I need to show that $\sigma(P)$ is a bijective mapping from the set of partitions of a finite set $X$ to a set of $\sigma$-algebras on $X$. I managed to show surjectivity of this mapping, but I struggle with injectivity. I tried to prove it thorugh contradiction:
Let $P_1=\{A_i\}_{i=1}^n, P_2=\{B_i\}_{i=1}^m$ be partitions of $X$. Assume $P_1 \neq P_2 $ and $\sigma(P_1) = \sigma(P_2)$. Then there exists $C \in P_1 \backslash P_2$, and $C, C^c\in \sigma(P_1)=\sigma(P_2)$. I can use the fact that: $$\sigma(P_1) = \left\{\bigcup_{i\in I}A_i: I\subset\{1,...,n\}\right\},\quad \sigma(P_2) = \left\{\bigcup_{i\in I}B_i: I\subset\{1,...,m\}\right\}$$ And conclude that $$C = \bigcup_{i\in I_A}A_i = \bigcup_{i\in I_B}B_i ,\quad C^c = \bigcup_{i\in I_A'}A_i = \bigcup_{i\in I'_B}B_i$$ for some indexing sets $I_A, I_B, I'_A, I'_B$. My aim was to explicitly create a set that will be in $\sigma(P_1)\backslash \sigma(P_2)$ but I'm stuck.

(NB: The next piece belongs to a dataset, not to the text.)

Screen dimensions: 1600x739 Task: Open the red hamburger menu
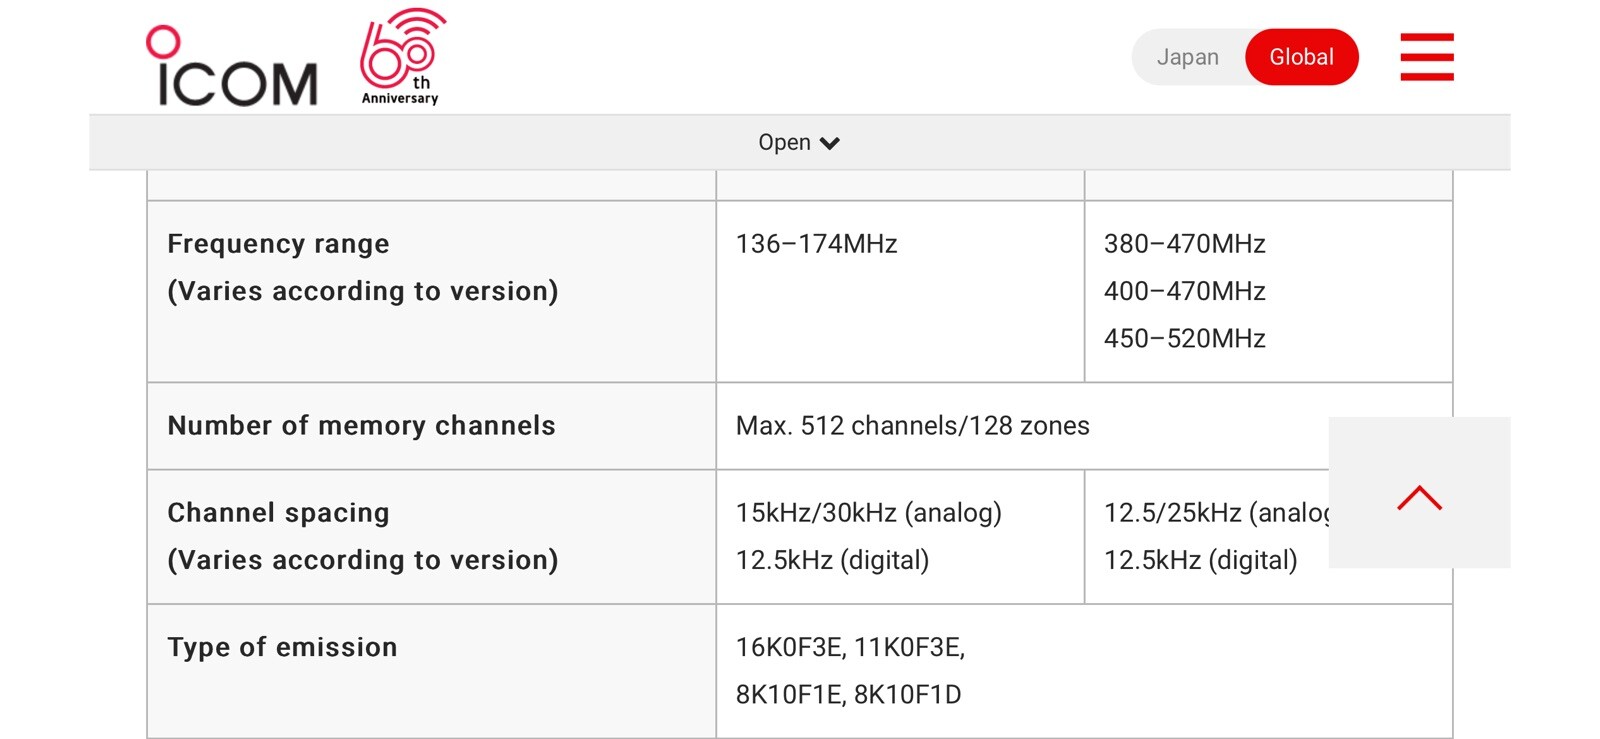tap(1427, 57)
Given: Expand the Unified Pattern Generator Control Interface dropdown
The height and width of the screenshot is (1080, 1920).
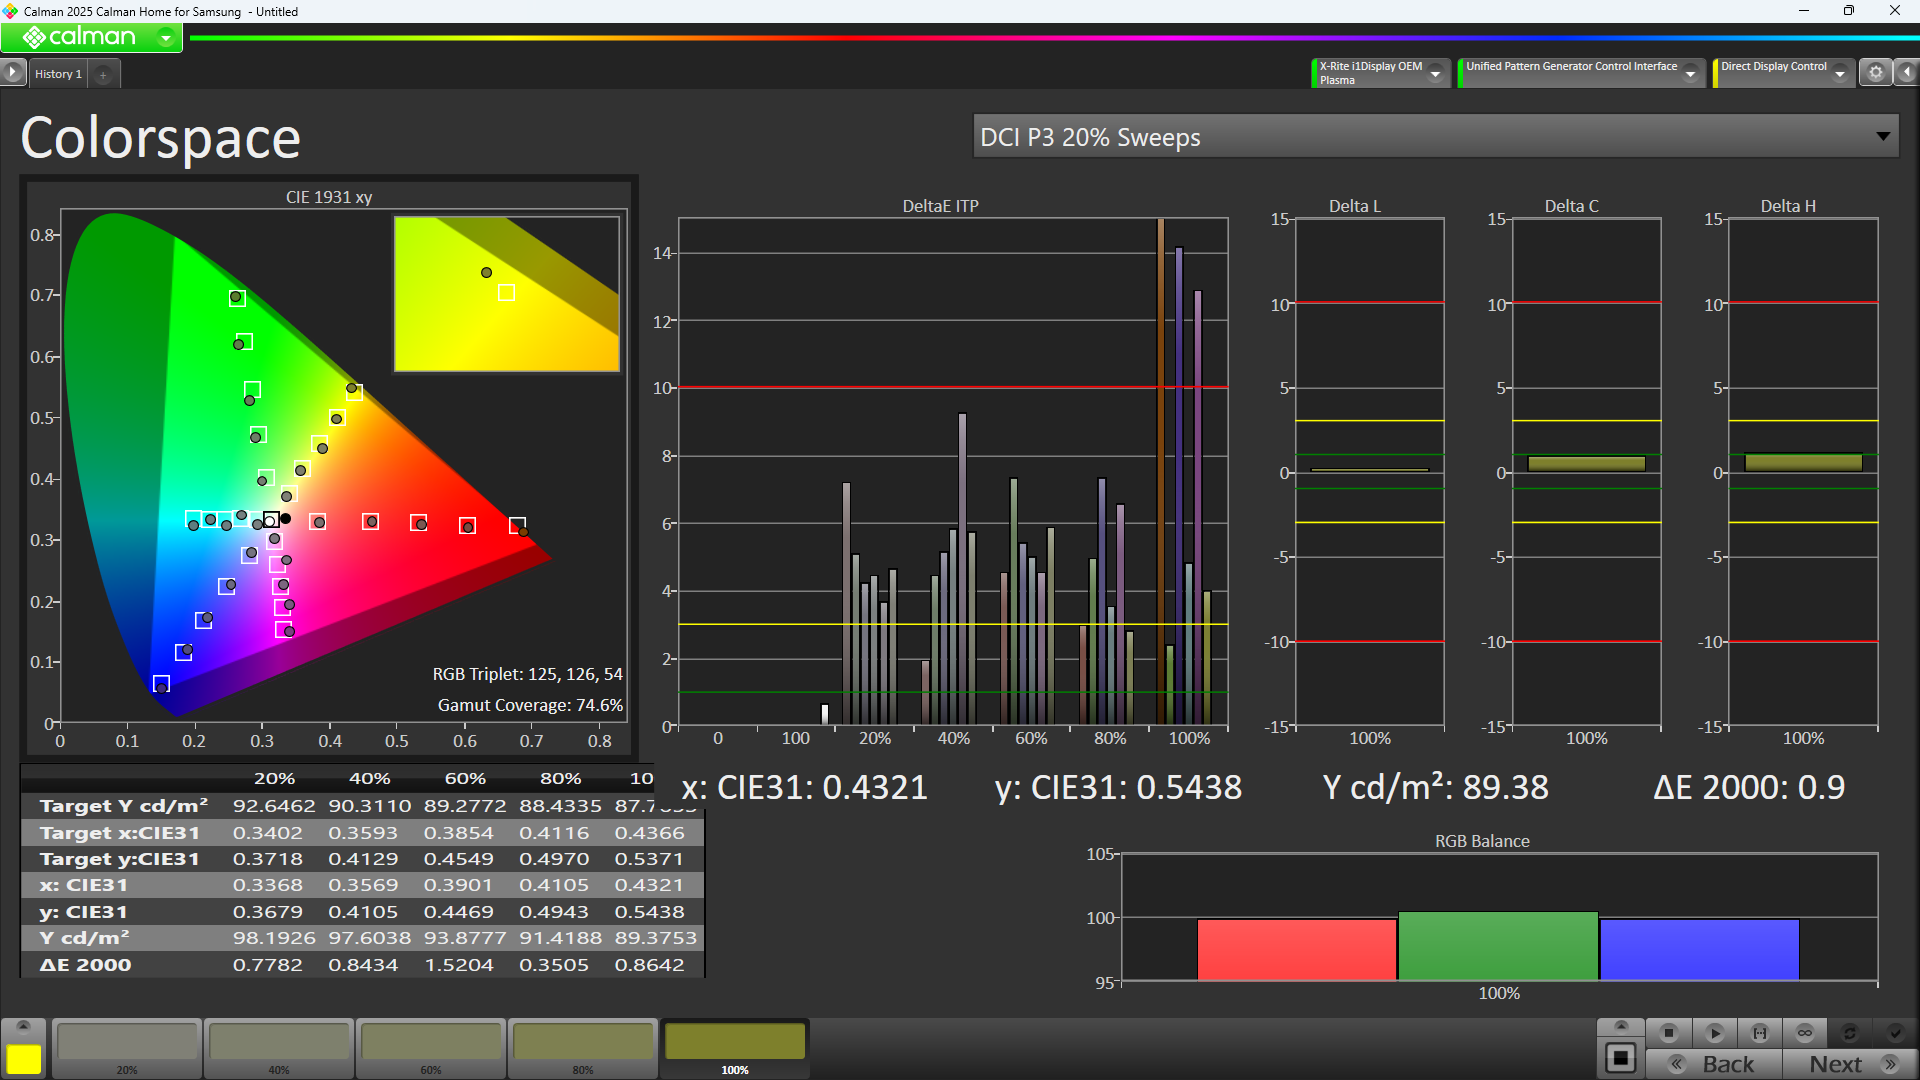Looking at the screenshot, I should click(x=1691, y=73).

You should use the fact that the $A_i$ and $B_i$ are disjoint: Let $A_i \in \sigma(P_1)=\sigma(P_2)$ and $A_i \notin P_2$. Then for (multiple) $B_j$'s we have $$A_i= \bigsqcup_j B_j.$$ Hence, for some $j$, $B_j \subsetneq A_i$. Since the $A_i$ are disjoint, $B_j \notin \sigma(P_1)$, a contradiction.